The life of the sculptor is instructive, too, in how she managed a career as a wife and mother as well as a noted artist.
Also, Greetings From Savannah a collection of colored postcards of our city through the years, edited by our popular historian Dr. John Duncan, is a visual and historic treat. (Both books are from Schiffer publishing company.)
I was interested in reading of Rosemary Daniell’s latest on her Zona Rosa writing class. However, I feel you made a sweeping generalization when you took her writing to be typical of how all women talk when they get together. Saying “women in their private conversations are far more graphic and revealing then men ever dreamed of being” is just a bit too much!
In the course of my own 50-year-plus happy marriage to a pilot, 20 of them as a Navy wife, and moving from Texas to Boston and Panama to Montreal, I have had many close friends. Certainly, military wives are interested in good marriages, with the special stresses that separations and maintaining a family in the absence of the husband and father, place upon them. In fact, there is no group of women I admire more.
However, though an individual might have a specific problem that she confides to a friend, or seeks professional counseling for, I have never heard, in our frequent wives’ get-togethers, anything like the graphic comments which you cite as normal. Most women in fulfilling relationships are also conscious of the privacy of the other person involved, and honor their feelings as well.
Ms. Daniell seems to have a special grudge against what she perceives was the too-polite society of her mother’s time, in which many women hid their real feelings. Though this may be true, others of that time managed to have good marriages and satisfying lives in spite of such constraints.
My own mother also enjoined me to “be nice,” as I started to school every day. But she was also quick to speak out against a perceived injustice, and expected the same respect for herself and her daughters, which she accorded others.
Her list of “not nice” would have included not only the vulgar and the insensitive, but people who mistreated children and animals, abusive and controlling men, and those who disparaged another’s race, ethnic group or religion.
I believe Ms. Daniell goes too far in her description of “Southern women who never told the truth about anything.” There have been many Southern women who did just that, including Savannah’s own Juliette Gordon Low, who left an unhappy marriage to found the Girl Scouts.
Even Scarlett and Melanie in that Southern classic Gone With The Wind were strong women who survived a war and the social upheaval of everything they had known.

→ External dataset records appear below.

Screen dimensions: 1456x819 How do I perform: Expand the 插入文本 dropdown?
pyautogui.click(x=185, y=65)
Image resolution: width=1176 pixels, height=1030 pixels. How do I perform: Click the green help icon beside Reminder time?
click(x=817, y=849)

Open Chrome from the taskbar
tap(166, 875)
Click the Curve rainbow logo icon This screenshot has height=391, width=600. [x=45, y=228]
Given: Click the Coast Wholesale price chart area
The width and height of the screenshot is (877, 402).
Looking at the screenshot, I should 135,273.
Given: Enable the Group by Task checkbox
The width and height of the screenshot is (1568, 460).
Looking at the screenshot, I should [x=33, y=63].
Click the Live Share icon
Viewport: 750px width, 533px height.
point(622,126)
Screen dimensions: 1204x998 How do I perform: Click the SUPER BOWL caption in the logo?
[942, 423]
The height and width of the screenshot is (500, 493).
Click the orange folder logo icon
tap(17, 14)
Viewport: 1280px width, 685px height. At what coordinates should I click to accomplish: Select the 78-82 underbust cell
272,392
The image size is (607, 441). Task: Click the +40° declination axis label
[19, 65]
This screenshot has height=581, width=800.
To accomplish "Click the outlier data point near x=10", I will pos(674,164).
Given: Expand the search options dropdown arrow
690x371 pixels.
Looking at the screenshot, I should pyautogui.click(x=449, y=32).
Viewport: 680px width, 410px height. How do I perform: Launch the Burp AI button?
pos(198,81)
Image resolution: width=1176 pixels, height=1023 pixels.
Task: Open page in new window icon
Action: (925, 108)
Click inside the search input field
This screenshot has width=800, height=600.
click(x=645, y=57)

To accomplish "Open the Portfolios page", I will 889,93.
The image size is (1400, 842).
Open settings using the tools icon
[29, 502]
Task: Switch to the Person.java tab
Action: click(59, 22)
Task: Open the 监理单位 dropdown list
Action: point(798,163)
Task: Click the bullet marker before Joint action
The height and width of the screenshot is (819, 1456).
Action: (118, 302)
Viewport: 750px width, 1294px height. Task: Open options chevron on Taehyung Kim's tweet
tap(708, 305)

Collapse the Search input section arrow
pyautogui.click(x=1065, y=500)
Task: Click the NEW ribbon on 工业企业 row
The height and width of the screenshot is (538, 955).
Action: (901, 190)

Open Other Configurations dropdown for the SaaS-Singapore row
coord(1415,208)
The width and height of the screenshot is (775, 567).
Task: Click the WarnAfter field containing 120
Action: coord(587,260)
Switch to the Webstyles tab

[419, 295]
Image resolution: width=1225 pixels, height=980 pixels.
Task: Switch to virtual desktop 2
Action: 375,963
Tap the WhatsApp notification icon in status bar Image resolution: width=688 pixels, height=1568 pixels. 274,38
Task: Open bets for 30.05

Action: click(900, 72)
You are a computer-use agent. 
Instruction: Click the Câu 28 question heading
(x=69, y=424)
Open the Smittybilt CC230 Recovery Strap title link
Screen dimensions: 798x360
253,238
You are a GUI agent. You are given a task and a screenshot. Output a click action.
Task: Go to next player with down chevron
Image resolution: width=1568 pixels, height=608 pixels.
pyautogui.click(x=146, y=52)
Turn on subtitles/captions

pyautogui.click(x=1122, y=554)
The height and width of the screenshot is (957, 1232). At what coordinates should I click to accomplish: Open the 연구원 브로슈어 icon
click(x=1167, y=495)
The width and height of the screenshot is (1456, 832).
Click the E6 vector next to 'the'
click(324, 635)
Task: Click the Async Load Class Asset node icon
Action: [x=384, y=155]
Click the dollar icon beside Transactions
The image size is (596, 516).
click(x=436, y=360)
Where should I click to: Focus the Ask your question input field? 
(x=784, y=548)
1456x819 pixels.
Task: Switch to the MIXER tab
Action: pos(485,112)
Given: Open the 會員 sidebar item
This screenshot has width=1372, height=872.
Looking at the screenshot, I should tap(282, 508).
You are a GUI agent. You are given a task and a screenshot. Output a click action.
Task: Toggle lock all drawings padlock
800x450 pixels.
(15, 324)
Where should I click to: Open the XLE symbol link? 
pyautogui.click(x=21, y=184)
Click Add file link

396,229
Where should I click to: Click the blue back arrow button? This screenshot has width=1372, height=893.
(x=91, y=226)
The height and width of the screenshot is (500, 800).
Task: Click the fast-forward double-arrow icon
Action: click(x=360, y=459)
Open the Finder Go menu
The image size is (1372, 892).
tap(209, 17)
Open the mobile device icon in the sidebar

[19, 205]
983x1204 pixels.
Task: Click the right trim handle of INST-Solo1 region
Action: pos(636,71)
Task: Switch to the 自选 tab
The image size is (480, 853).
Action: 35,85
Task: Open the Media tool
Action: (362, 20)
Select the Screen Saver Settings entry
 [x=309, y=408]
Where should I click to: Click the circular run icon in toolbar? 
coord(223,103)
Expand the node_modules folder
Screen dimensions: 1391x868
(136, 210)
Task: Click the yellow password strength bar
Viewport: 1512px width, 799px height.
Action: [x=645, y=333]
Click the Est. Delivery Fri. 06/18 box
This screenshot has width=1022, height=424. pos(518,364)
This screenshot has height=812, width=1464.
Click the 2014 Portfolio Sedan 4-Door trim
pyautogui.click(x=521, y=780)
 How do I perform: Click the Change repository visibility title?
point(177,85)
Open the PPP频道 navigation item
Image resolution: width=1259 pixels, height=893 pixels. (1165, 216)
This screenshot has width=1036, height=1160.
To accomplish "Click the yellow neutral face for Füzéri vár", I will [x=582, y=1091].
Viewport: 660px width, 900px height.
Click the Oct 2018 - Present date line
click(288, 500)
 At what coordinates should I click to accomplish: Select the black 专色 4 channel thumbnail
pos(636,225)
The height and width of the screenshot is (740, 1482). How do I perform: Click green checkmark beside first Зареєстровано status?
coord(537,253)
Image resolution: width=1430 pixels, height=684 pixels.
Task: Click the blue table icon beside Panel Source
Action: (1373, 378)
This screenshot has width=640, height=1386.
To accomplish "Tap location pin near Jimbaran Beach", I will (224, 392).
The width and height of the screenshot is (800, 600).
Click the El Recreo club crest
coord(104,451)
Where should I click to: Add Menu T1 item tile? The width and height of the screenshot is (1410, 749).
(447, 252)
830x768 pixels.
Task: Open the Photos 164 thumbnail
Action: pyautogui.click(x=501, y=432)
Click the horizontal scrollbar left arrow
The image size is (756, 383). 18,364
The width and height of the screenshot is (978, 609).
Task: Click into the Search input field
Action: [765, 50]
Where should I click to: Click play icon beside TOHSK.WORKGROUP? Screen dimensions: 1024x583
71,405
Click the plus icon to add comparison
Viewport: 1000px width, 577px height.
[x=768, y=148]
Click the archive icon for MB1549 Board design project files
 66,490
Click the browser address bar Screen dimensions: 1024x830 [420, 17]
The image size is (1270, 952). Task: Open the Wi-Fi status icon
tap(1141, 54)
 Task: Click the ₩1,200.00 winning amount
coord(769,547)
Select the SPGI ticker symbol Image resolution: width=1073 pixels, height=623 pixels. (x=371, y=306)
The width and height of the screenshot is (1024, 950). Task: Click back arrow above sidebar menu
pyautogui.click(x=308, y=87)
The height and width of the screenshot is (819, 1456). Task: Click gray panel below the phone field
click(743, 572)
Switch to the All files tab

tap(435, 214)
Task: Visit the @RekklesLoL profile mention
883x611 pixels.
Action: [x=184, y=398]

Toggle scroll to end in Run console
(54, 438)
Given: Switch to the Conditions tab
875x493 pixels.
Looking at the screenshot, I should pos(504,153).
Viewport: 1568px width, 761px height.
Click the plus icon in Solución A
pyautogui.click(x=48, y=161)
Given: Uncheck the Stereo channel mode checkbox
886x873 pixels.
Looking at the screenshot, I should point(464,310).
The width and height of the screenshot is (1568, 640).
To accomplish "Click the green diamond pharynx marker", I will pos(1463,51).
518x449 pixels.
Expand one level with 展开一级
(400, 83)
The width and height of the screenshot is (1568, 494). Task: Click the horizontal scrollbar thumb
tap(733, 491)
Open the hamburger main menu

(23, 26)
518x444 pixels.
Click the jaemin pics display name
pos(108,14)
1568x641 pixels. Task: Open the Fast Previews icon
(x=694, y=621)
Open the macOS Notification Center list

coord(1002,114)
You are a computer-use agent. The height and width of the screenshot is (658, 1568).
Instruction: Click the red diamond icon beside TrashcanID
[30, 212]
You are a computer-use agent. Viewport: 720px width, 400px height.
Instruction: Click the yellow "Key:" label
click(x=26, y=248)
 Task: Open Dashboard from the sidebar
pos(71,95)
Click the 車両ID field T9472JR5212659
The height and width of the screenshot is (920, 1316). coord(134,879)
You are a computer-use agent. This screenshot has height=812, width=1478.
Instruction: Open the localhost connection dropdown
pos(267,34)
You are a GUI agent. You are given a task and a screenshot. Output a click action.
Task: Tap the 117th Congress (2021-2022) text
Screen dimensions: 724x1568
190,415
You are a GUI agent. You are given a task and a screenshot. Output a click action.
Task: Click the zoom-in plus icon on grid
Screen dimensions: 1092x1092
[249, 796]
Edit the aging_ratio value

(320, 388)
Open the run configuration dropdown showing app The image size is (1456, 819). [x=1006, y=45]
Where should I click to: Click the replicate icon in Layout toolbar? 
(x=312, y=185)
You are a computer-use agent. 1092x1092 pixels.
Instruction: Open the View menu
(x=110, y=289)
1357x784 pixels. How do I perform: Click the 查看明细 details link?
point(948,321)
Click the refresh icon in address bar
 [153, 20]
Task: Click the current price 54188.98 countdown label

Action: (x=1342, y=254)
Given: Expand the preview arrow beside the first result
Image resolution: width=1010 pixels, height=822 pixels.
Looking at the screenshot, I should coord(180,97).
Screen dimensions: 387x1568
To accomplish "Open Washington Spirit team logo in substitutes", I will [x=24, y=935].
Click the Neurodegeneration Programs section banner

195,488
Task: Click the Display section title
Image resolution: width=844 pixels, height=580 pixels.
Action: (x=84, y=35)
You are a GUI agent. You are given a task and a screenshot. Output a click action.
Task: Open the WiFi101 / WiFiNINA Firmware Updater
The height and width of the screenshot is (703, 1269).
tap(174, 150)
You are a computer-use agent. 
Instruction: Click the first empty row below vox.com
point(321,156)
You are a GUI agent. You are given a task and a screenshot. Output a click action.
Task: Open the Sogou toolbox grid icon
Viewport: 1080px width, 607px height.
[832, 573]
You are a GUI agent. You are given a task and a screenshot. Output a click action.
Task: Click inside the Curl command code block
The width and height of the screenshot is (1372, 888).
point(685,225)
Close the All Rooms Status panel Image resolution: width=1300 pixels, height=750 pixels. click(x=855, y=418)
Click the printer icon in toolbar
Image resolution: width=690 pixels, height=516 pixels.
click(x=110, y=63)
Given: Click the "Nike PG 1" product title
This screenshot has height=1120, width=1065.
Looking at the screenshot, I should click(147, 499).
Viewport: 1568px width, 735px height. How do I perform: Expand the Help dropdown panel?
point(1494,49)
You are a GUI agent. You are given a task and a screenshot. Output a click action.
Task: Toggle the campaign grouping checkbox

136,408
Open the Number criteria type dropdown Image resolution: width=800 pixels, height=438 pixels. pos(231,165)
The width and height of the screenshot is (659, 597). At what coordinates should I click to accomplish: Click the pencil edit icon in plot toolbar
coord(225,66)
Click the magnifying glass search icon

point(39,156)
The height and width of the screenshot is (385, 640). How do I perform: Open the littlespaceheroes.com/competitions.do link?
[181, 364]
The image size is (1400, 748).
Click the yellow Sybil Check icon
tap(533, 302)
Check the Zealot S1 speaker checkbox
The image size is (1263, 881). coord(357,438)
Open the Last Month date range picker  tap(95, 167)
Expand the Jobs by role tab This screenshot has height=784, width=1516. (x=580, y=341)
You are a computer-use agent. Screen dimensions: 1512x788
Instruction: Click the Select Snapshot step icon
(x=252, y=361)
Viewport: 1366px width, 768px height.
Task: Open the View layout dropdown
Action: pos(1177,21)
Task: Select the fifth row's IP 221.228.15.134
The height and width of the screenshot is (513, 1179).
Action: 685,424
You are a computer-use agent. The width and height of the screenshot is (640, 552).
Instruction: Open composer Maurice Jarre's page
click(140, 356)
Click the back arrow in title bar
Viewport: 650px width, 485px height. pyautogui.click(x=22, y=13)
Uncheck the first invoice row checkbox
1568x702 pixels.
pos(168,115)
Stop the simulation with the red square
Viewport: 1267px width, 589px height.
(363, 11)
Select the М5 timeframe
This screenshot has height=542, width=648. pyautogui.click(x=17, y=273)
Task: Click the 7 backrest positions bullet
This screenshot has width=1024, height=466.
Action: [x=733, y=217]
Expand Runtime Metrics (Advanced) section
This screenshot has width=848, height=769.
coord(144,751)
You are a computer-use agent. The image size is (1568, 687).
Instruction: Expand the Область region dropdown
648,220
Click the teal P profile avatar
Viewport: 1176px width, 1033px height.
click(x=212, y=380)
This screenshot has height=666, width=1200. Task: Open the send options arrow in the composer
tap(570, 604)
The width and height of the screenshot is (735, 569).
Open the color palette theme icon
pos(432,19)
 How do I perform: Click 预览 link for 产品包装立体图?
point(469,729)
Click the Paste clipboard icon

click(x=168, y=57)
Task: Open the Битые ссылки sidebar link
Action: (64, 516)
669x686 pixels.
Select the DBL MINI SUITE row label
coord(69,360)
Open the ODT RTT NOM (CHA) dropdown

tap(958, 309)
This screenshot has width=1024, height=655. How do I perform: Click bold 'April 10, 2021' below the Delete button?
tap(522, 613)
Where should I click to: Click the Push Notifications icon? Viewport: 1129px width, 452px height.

At any rate, the so-called sexual revolution of the ‘60s and better access to family planning have occurred since then. Ms. Daniell must surely be aware that the greatest danger to women’s health and happiness today is not sexual prudery, but a move to end safe, legal abortions, restrict birth control information both here and overseas, and even outlaw condoms in the face of an AIDS epidemic.
This is strictly a political gamble to keep such issues current in the hope of diverting attention from two wars, outrageous deficits, global warming and other ecological issues.
Also, the war against homosexuality, waged for the same reason, will also restrict the rights of lesbian women to full legal partnership with their chosen mates.